Desde que retornou ao comando técnico da seleção brasileira, Felipão quis jogar com um homem de área. Em sua reestreia, contra a Inglaterra, escalou Luís Fabiano. Quando o jogador do São Paulo foi substituído por Fred, este foi logo mostrando seu cartão de visitas com um golaço em cima do English Team na derrota por 2 a 1, em Wembley. As seguintes boas atuações credenciaram Fred como atacante titular. No entanto, no decorrer na Copa das Confederações o tricolor chegou a ser contestado.

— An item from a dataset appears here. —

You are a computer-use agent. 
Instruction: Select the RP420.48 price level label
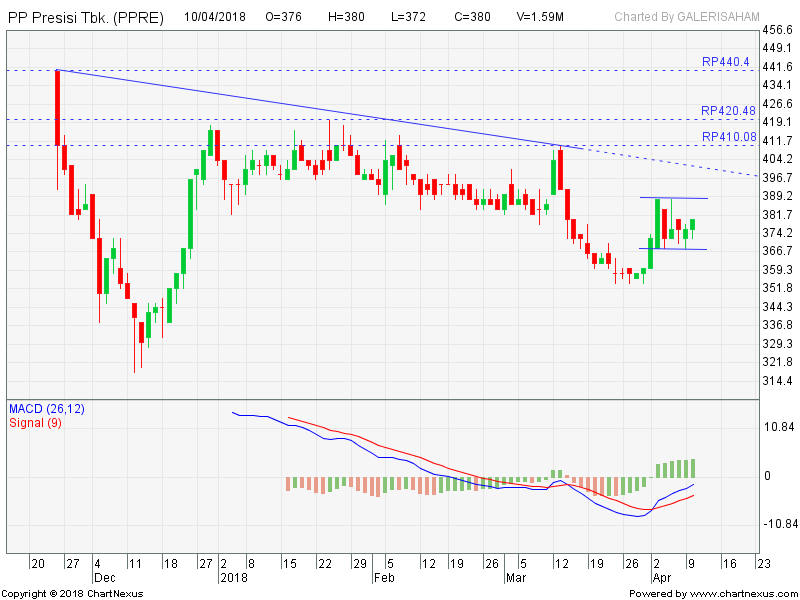coord(728,111)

                            JOGOS DISPUTADOS           GOLS
TITULAR                                                   9
                 8
RESERVA                                                   1
                 1
TOTAL                                                  10
                 9

 

A falta de gols nos dois primeiros jogos e o bom aproveitamento de Jô, quando este entrava no decorrer das partidas, pareciam ter posto em cheque sua posição de titular. Fred estava nervoso, mas depois que desencantou com os dois gols marcados contra a Itália, não parou mais de balançar as redes e chegou a se igualar a Fernando Torres (outro ‘legítimo 9’) na artilharia do torneio, com cinco gols. Pesou a favor do espanhol o fato de ter jogado 150 minutos a menos, mas a diferença na expressão do rosto de Torres ao receber a chuteira de ouro era de um abismo incomensurável se comparada à alegria de Fred ao final daqueles 90 minutos mágicos vividos no Maracanã.

 

*Este texto não tem a intenção de falar qual estilo de jogo seria melhor, com ou sem atacantes fixos. O que foi citado foi uma simples comparação a duas derrotas emblemáticas de times que, até então, eram considerados favoritos antes de um embate.